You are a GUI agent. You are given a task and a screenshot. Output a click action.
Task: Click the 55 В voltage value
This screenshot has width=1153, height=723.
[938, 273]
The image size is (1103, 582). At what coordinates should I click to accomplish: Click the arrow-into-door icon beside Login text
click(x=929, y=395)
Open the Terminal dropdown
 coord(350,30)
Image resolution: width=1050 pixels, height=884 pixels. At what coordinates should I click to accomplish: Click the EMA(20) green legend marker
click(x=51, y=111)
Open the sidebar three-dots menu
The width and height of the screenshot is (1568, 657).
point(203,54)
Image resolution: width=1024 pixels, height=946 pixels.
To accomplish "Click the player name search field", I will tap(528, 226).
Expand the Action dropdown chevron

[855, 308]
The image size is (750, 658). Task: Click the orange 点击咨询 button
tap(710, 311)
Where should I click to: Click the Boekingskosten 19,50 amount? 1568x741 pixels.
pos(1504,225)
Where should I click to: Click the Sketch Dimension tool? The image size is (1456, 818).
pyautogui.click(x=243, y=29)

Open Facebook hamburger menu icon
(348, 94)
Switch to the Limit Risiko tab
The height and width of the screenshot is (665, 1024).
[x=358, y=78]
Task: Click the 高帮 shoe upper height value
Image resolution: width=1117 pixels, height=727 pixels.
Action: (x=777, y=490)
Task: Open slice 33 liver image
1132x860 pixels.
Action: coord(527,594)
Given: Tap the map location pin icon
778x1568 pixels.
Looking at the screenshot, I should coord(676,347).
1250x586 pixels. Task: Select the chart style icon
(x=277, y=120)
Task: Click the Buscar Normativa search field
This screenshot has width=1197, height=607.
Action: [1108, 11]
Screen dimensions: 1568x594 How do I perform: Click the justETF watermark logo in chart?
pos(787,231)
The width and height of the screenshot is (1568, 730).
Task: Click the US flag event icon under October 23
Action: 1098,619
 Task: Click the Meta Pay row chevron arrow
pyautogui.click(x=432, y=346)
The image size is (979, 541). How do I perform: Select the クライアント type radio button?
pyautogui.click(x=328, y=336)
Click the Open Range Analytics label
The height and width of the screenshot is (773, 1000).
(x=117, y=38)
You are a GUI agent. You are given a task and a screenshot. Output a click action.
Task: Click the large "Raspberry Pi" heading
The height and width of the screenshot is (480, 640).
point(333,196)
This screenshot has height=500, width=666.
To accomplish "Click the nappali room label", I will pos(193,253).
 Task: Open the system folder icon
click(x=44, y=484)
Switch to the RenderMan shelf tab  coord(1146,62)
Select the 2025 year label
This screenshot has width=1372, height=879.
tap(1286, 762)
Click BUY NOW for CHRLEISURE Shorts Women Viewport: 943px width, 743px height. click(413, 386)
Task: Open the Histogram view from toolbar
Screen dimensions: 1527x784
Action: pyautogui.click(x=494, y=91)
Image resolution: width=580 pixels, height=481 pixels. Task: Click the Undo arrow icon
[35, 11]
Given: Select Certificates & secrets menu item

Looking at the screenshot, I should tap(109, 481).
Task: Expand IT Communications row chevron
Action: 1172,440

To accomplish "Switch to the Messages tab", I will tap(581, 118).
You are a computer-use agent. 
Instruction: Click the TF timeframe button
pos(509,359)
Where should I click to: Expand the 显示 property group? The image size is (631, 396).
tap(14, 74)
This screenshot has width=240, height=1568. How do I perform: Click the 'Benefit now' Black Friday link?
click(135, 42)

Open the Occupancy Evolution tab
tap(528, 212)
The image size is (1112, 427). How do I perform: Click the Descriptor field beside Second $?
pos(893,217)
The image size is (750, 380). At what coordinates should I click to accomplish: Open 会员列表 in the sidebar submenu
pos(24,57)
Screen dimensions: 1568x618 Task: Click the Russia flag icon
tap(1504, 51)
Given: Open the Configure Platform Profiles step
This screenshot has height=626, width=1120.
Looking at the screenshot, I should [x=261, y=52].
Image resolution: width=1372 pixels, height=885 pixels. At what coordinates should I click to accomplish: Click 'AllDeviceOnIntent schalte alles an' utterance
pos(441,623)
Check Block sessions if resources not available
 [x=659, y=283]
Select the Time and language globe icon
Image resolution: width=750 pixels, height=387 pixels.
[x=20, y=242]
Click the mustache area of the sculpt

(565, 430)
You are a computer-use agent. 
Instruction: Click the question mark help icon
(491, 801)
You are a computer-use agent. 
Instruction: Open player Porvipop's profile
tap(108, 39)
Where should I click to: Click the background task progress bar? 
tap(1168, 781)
·····
- [Aim]: Put every line of the data above into a Markdown table with the columns "No." and "Entry", numbering the rows in order and omitting blank lines.

- [Response to this task]:
| No. | Entry |
|---|---|
| 1 | You are a GUI agent. You are given a task and a screenshot. Output a click action. |
| 2 | Task: Click the 55 В voltage value |
| 3 | This screenshot has width=1153, height=723. |
| 4 | [938, 273] |
| 5 | The image size is (1103, 582). At what coordinates should I click to accomplish: Click the arrow-into-door icon beside Login text |
| 6 | click(x=929, y=395) |
| 7 | Open the Terminal dropdown |
| 8 |  coord(350,30) |
| 9 | Image resolution: width=1050 pixels, height=884 pixels. At what coordinates should I click to accomplish: Click the EMA(20) green legend marker |
| 10 | click(x=51, y=111) |
| 11 | Open the sidebar three-dots menu |
| 12 | The width and height of the screenshot is (1568, 657). |
| 13 | point(203,54) |
| 14 | Image resolution: width=1024 pixels, height=946 pixels. |
| 15 | To accomplish "Click the player name search field", I will tap(528, 226). |
| 16 | Expand the Action dropdown chevron |
| 17 | [855, 308] |
| 18 | The image size is (750, 658). Task: Click the orange 点击咨询 button |
| 19 | tap(710, 311) |
| 20 | Where should I click to: Click the Boekingskosten 19,50 amount? 1568x741 pixels. |
| 21 | pos(1504,225) |
| 22 | Where should I click to: Click the Sketch Dimension tool? The image size is (1456, 818). |
| 23 | pyautogui.click(x=243, y=29) |
| 24 | Open Facebook hamburger menu icon |
| 25 | (348, 94) |
| 26 | Switch to the Limit Risiko tab |
| 27 | The height and width of the screenshot is (665, 1024). |
| 28 | [x=358, y=78] |
| 29 | Task: Click the 高帮 shoe upper height value |
| 30 | Image resolution: width=1117 pixels, height=727 pixels. |
| 31 | Action: (x=777, y=490) |
| 32 | Task: Open slice 33 liver image |
| 33 | 1132x860 pixels. |
| 34 | Action: coord(527,594) |
| 35 | Given: Tap the map location pin icon |
| 36 | 778x1568 pixels. |
| 37 | Looking at the screenshot, I should coord(676,347). |
| 38 | 1250x586 pixels. Task: Select the chart style icon |
| 39 | (x=277, y=120) |
| 40 | Task: Click the Buscar Normativa search field |
| 41 | This screenshot has width=1197, height=607. |
| 42 | Action: [1108, 11] |
| 43 | Screen dimensions: 1568x594 How do I perform: Click the justETF watermark logo in chart? |
| 44 | pos(787,231) |
| 45 | The width and height of the screenshot is (1568, 730). |
| 46 | Task: Click the US flag event icon under October 23 |
| 47 | Action: 1098,619 |
| 48 |  Task: Click the Meta Pay row chevron arrow |
| 49 | pyautogui.click(x=432, y=346) |
| 50 | The image size is (979, 541). How do I perform: Select the クライアント type radio button? |
| 51 | pyautogui.click(x=328, y=336) |
| 52 | Click the Open Range Analytics label |
| 53 | The height and width of the screenshot is (773, 1000). |
| 54 | (x=117, y=38) |
| 55 | You are a GUI agent. You are given a task and a screenshot. Output a click action. |
| 56 | Task: Click the large "Raspberry Pi" heading |
| 57 | The height and width of the screenshot is (480, 640). |
| 58 | point(333,196) |
| 59 | This screenshot has height=500, width=666. |
| 60 | To accomplish "Click the nappali room label", I will pos(193,253). |
| 61 |  Task: Open the system folder icon |
| 62 | click(x=44, y=484) |
| 63 | Switch to the RenderMan shelf tab  coord(1146,62) |
| 64 | Select the 2025 year label |
| 65 | This screenshot has width=1372, height=879. |
| 66 | tap(1286, 762) |
| 67 | Click BUY NOW for CHRLEISURE Shorts Women Viewport: 943px width, 743px height. click(413, 386) |
| 68 | Task: Open the Histogram view from toolbar |
| 69 | Screen dimensions: 1527x784 |
| 70 | Action: pyautogui.click(x=494, y=91) |
| 71 | Image resolution: width=580 pixels, height=481 pixels. Task: Click the Undo arrow icon |
| 72 | [35, 11] |
| 73 | Given: Select Certificates & secrets menu item |
| 74 | Looking at the screenshot, I should tap(109, 481). |
| 75 | Task: Expand IT Communications row chevron |
| 76 | Action: 1172,440 |
| 77 | To accomplish "Switch to the Messages tab", I will tap(581, 118). |
| 78 | You are a computer-use agent.  |
| 79 | Instruction: Click the TF timeframe button |
| 80 | pos(509,359) |
| 81 | Where should I click to: Expand the 显示 property group? The image size is (631, 396). |
| 82 | tap(14, 74) |
| 83 | This screenshot has width=240, height=1568. How do I perform: Click the 'Benefit now' Black Friday link? |
| 84 | click(135, 42) |
| 85 | Open the Occupancy Evolution tab |
| 86 | tap(528, 212) |
| 87 | The image size is (1112, 427). How do I perform: Click the Descriptor field beside Second $? |
| 88 | pos(893,217) |
| 89 | The image size is (750, 380). At what coordinates should I click to accomplish: Open 会员列表 in the sidebar submenu |
| 90 | pos(24,57) |
| 91 | Screen dimensions: 1568x618 Task: Click the Russia flag icon |
| 92 | tap(1504, 51) |
| 93 | Given: Open the Configure Platform Profiles step |
| 94 | This screenshot has height=626, width=1120. |
| 95 | Looking at the screenshot, I should [x=261, y=52]. |
| 96 | Image resolution: width=1372 pixels, height=885 pixels. At what coordinates should I click to accomplish: Click 'AllDeviceOnIntent schalte alles an' utterance |
| 97 | pos(441,623) |
| 98 | Check Block sessions if resources not available |
| 99 |  [x=659, y=283] |
| 100 | Select the Time and language globe icon |
| 101 | Image resolution: width=750 pixels, height=387 pixels. |
| 102 | [x=20, y=242] |
| 103 | Click the mustache area of the sculpt |
| 104 | (565, 430) |
| 105 | You are a computer-use agent.  |
| 106 | Instruction: Click the question mark help icon |
| 107 | (491, 801) |
| 108 | You are a computer-use agent.  |
| 109 | Instruction: Open player Porvipop's profile |
| 110 | tap(108, 39) |
| 111 | Where should I click to: Click the background task progress bar?  |
| 112 | tap(1168, 781) |